(Dataset entries)
□ □ □
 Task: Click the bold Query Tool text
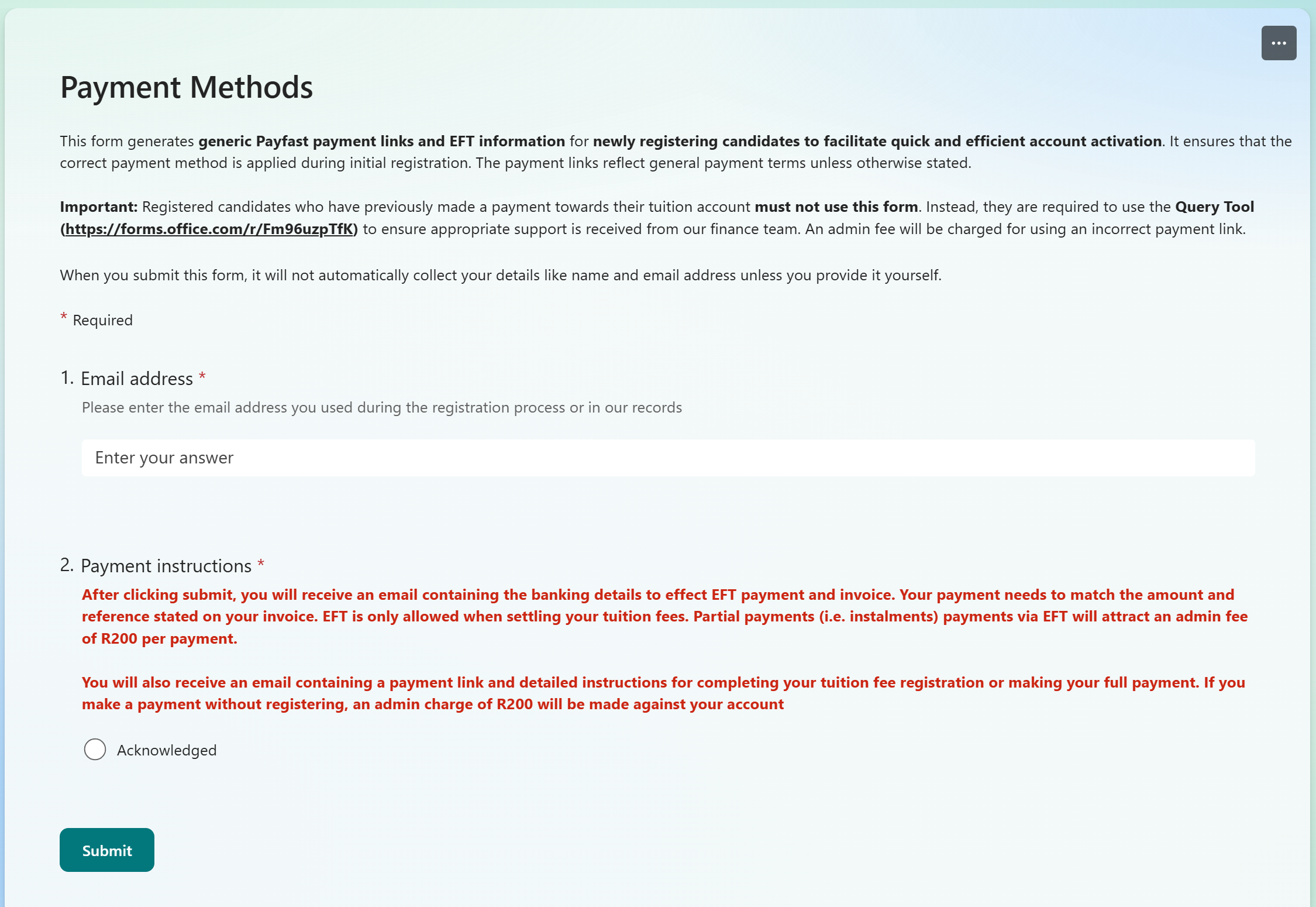point(1214,207)
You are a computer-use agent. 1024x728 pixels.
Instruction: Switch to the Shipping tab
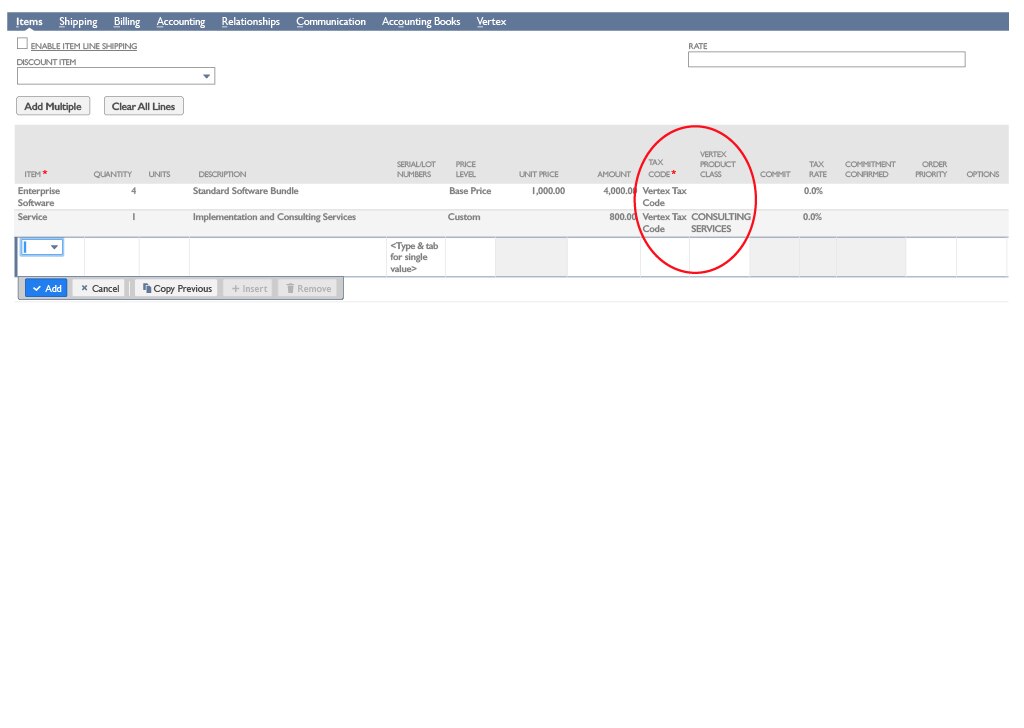(78, 21)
□ □ □
DIRECTIONS FOR THIS TASK
Print, exactly and only, the lines running from the line with "You are a computer-use" through the last line of the data, including both. Skip any picture.

TASK OUTPUT
You are a computer-use agent. 1024x728 pixels.
Instruction: Switch to the Shipping tab
(78, 21)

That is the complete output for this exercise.